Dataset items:
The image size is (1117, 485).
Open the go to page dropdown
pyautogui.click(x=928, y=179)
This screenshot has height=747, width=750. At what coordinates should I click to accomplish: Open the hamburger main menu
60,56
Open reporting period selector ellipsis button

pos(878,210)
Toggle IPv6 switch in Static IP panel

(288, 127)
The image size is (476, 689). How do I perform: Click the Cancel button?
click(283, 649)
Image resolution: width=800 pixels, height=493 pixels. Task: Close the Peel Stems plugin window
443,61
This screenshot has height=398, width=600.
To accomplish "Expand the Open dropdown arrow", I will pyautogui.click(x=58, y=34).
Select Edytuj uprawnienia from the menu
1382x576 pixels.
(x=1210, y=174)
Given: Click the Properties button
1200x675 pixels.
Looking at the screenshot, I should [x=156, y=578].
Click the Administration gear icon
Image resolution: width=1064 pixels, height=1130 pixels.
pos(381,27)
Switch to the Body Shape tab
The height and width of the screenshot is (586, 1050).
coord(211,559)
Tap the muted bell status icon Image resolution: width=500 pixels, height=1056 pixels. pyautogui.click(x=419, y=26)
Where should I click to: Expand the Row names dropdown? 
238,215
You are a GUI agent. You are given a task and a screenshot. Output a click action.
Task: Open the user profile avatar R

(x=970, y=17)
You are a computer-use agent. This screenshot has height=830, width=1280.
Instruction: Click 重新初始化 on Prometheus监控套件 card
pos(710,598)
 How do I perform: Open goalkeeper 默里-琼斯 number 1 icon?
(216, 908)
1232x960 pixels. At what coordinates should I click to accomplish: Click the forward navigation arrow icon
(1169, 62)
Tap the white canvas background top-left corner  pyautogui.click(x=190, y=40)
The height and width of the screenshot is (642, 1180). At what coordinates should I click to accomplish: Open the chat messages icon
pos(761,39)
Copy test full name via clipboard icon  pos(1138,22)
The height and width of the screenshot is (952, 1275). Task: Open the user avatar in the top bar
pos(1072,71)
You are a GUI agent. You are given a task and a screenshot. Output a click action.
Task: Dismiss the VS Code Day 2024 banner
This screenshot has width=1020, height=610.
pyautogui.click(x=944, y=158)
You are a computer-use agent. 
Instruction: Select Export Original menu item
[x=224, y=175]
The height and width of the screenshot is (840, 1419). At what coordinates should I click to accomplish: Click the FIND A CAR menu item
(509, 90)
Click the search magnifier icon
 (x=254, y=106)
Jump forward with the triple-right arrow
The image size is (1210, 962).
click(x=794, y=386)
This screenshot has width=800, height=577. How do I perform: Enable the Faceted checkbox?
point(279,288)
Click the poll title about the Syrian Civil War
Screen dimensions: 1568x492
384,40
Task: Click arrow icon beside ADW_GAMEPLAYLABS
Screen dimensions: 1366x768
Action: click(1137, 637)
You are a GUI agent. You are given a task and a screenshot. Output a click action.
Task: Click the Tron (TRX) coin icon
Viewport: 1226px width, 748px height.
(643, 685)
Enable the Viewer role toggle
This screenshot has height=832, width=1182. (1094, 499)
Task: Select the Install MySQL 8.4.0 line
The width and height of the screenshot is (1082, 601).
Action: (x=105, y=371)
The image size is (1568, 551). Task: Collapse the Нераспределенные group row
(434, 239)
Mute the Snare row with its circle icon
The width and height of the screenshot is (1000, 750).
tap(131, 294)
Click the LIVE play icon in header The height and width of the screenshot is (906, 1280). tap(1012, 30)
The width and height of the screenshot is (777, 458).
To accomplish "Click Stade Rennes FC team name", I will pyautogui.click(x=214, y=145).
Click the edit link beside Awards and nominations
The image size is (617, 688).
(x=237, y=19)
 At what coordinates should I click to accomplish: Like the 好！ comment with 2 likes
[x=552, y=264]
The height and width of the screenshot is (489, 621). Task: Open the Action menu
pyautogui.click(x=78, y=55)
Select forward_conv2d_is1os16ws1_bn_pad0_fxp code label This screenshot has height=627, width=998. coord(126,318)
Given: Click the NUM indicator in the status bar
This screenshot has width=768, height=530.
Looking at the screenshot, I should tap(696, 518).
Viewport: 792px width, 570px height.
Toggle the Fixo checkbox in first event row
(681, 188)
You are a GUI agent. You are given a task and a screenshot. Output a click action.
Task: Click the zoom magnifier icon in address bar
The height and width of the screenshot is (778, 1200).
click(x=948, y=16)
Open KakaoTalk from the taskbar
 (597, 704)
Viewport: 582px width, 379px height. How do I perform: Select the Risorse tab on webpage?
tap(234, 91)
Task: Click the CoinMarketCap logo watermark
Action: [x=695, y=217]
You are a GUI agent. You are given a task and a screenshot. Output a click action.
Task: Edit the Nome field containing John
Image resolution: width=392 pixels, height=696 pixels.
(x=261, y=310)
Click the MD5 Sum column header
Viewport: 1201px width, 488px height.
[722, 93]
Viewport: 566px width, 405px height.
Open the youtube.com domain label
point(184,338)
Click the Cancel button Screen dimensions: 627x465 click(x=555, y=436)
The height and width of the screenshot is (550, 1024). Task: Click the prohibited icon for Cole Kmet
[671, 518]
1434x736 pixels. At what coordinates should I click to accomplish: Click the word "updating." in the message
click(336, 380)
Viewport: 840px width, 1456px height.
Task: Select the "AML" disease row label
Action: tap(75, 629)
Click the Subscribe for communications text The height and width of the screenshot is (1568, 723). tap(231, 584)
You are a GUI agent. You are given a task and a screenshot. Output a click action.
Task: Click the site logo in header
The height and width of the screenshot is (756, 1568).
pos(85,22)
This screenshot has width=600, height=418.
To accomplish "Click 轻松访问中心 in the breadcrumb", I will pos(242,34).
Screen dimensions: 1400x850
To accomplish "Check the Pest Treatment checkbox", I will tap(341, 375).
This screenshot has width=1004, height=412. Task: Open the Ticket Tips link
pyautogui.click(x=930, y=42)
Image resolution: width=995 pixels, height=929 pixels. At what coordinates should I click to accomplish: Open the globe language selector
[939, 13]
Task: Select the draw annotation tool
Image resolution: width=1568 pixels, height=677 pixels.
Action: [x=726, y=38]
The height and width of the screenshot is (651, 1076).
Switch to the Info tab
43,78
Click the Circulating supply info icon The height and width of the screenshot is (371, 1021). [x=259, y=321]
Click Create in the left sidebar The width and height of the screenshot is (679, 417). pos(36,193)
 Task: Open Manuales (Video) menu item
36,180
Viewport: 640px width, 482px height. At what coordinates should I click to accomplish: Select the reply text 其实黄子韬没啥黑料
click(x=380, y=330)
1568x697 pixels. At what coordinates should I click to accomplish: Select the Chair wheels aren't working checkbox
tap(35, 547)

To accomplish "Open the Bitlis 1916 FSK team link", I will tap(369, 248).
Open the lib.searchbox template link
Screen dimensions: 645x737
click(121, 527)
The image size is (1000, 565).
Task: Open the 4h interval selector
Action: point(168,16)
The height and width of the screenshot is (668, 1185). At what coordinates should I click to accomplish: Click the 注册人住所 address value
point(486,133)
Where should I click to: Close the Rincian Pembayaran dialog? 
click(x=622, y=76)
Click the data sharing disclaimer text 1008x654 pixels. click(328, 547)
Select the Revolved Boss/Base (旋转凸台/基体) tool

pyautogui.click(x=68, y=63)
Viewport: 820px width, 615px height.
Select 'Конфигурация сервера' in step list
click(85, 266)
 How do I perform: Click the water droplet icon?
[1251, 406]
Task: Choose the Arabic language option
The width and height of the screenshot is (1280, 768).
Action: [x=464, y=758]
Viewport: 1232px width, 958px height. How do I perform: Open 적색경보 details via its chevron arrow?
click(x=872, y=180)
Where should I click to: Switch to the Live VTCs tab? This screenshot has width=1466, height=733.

▸ What needs to be done
Every entry in the data should be returned exactly.

▸ Answer below
The image size is (1117, 485).
Open the go to page dropdown
pyautogui.click(x=928, y=179)
This screenshot has height=747, width=750. At what coordinates should I click to accomplish: Open the hamburger main menu
60,56
Open reporting period selector ellipsis button

pos(878,210)
Toggle IPv6 switch in Static IP panel

(288, 127)
The image size is (476, 689). How do I perform: Click the Cancel button?
click(283, 649)
Image resolution: width=800 pixels, height=493 pixels. Task: Close the Peel Stems plugin window
443,61
This screenshot has height=398, width=600.
To accomplish "Expand the Open dropdown arrow", I will pyautogui.click(x=58, y=34).
Select Edytuj uprawnienia from the menu
1382x576 pixels.
(x=1210, y=174)
Given: Click the Properties button
1200x675 pixels.
Looking at the screenshot, I should [x=156, y=578].
Click the Administration gear icon
Image resolution: width=1064 pixels, height=1130 pixels.
pos(381,27)
Switch to the Body Shape tab
The height and width of the screenshot is (586, 1050).
coord(211,559)
Tap the muted bell status icon Image resolution: width=500 pixels, height=1056 pixels. pyautogui.click(x=419, y=26)
Where should I click to: Expand the Row names dropdown? 
238,215
You are a GUI agent. You are given a task and a screenshot. Output a click action.
Task: Open the user profile avatar R

(x=970, y=17)
You are a computer-use agent. This screenshot has height=830, width=1280.
Instruction: Click 重新初始化 on Prometheus监控套件 card
pos(710,598)
 How do I perform: Open goalkeeper 默里-琼斯 number 1 icon?
(216, 908)
1232x960 pixels. At what coordinates should I click to accomplish: Click the forward navigation arrow icon
(1169, 62)
Tap the white canvas background top-left corner  pyautogui.click(x=190, y=40)
The height and width of the screenshot is (642, 1180). At what coordinates should I click to accomplish: Open the chat messages icon
pos(761,39)
Copy test full name via clipboard icon  pos(1138,22)
The height and width of the screenshot is (952, 1275). Task: Open the user avatar in the top bar
pos(1072,71)
You are a GUI agent. You are given a task and a screenshot. Output a click action.
Task: Dismiss the VS Code Day 2024 banner
This screenshot has width=1020, height=610.
pyautogui.click(x=944, y=158)
You are a computer-use agent. 
Instruction: Select Export Original menu item
[x=224, y=175]
The height and width of the screenshot is (840, 1419). At what coordinates should I click to accomplish: Click the FIND A CAR menu item
(509, 90)
Click the search magnifier icon
 (x=254, y=106)
Jump forward with the triple-right arrow
The image size is (1210, 962).
click(x=794, y=386)
This screenshot has width=800, height=577. How do I perform: Enable the Faceted checkbox?
point(279,288)
Click the poll title about the Syrian Civil War
Screen dimensions: 1568x492
384,40
Task: Click arrow icon beside ADW_GAMEPLAYLABS
Screen dimensions: 1366x768
Action: click(1137, 637)
You are a GUI agent. You are given a task and a screenshot. Output a click action.
Task: Click the Tron (TRX) coin icon
Viewport: 1226px width, 748px height.
(643, 685)
Enable the Viewer role toggle
This screenshot has height=832, width=1182. (1094, 499)
Task: Select the Install MySQL 8.4.0 line
The width and height of the screenshot is (1082, 601).
Action: (x=105, y=371)
The image size is (1568, 551). Task: Collapse the Нераспределенные group row
(434, 239)
Mute the Snare row with its circle icon
The width and height of the screenshot is (1000, 750).
tap(131, 294)
Click the LIVE play icon in header The height and width of the screenshot is (906, 1280). tap(1012, 30)
The width and height of the screenshot is (777, 458).
To accomplish "Click Stade Rennes FC team name", I will pyautogui.click(x=214, y=145).
Click the edit link beside Awards and nominations
The image size is (617, 688).
(x=237, y=19)
 At what coordinates should I click to accomplish: Like the 好！ comment with 2 likes
[x=552, y=264]
The height and width of the screenshot is (489, 621). Task: Open the Action menu
pyautogui.click(x=78, y=55)
Select forward_conv2d_is1os16ws1_bn_pad0_fxp code label This screenshot has height=627, width=998. coord(126,318)
Given: Click the NUM indicator in the status bar
This screenshot has width=768, height=530.
Looking at the screenshot, I should tap(696, 518).
Viewport: 792px width, 570px height.
Toggle the Fixo checkbox in first event row
(681, 188)
You are a GUI agent. You are given a task and a screenshot. Output a click action.
Task: Click the zoom magnifier icon in address bar
The height and width of the screenshot is (778, 1200).
click(x=948, y=16)
Open KakaoTalk from the taskbar
 (597, 704)
Viewport: 582px width, 379px height. How do I perform: Select the Risorse tab on webpage?
tap(234, 91)
Task: Click the CoinMarketCap logo watermark
Action: [x=695, y=217]
You are a GUI agent. You are given a task and a screenshot. Output a click action.
Task: Edit the Nome field containing John
Image resolution: width=392 pixels, height=696 pixels.
(x=261, y=310)
Click the MD5 Sum column header
Viewport: 1201px width, 488px height.
[722, 93]
Viewport: 566px width, 405px height.
Open the youtube.com domain label
point(184,338)
Click the Cancel button Screen dimensions: 627x465 click(x=555, y=436)
The height and width of the screenshot is (550, 1024). Task: Click the prohibited icon for Cole Kmet
[671, 518]
1434x736 pixels. At what coordinates should I click to accomplish: Click the word "updating." in the message
click(336, 380)
Viewport: 840px width, 1456px height.
Task: Select the "AML" disease row label
Action: tap(75, 629)
Click the Subscribe for communications text The height and width of the screenshot is (1568, 723). tap(231, 584)
You are a GUI agent. You are given a task and a screenshot. Output a click action.
Task: Click the site logo in header
The height and width of the screenshot is (756, 1568).
pos(85,22)
This screenshot has width=600, height=418.
To accomplish "Click 轻松访问中心 in the breadcrumb", I will pos(242,34).
Screen dimensions: 1400x850
To accomplish "Check the Pest Treatment checkbox", I will tap(341, 375).
This screenshot has width=1004, height=412. Task: Open the Ticket Tips link
pyautogui.click(x=930, y=42)
Image resolution: width=995 pixels, height=929 pixels. At what coordinates should I click to accomplish: Open the globe language selector
[939, 13]
Task: Select the draw annotation tool
Image resolution: width=1568 pixels, height=677 pixels.
Action: [x=726, y=38]
The height and width of the screenshot is (651, 1076).
Switch to the Info tab
43,78
Click the Circulating supply info icon The height and width of the screenshot is (371, 1021). [x=259, y=321]
Click Create in the left sidebar The width and height of the screenshot is (679, 417). pos(36,193)
 Task: Open Manuales (Video) menu item
36,180
Viewport: 640px width, 482px height. At what coordinates should I click to accomplish: Select the reply text 其实黄子韬没啥黑料
click(x=380, y=330)
1568x697 pixels. At what coordinates should I click to accomplish: Select the Chair wheels aren't working checkbox
tap(35, 547)

To accomplish "Open the Bitlis 1916 FSK team link", I will tap(369, 248).
Open the lib.searchbox template link
Screen dimensions: 645x737
click(121, 527)
The image size is (1000, 565).
Task: Open the 4h interval selector
Action: point(168,16)
The height and width of the screenshot is (668, 1185). At what coordinates should I click to accomplish: Click the 注册人住所 address value
point(486,133)
Where should I click to: Close the Rincian Pembayaran dialog? 
click(x=622, y=76)
Click the data sharing disclaimer text 1008x654 pixels. click(328, 547)
Select the Revolved Boss/Base (旋转凸台/基体) tool

pyautogui.click(x=68, y=63)
Viewport: 820px width, 615px height.
Select 'Конфигурация сервера' in step list
click(85, 266)
 How do I perform: Click the water droplet icon?
[1251, 406]
Task: Choose the Arabic language option
The width and height of the screenshot is (1280, 768).
Action: [x=464, y=758]
Viewport: 1232px width, 958px height. How do I perform: Open 적색경보 details via its chevron arrow?
click(x=872, y=180)
Where should I click to: Switch to the Live VTCs tab? This screenshot has width=1466, height=733.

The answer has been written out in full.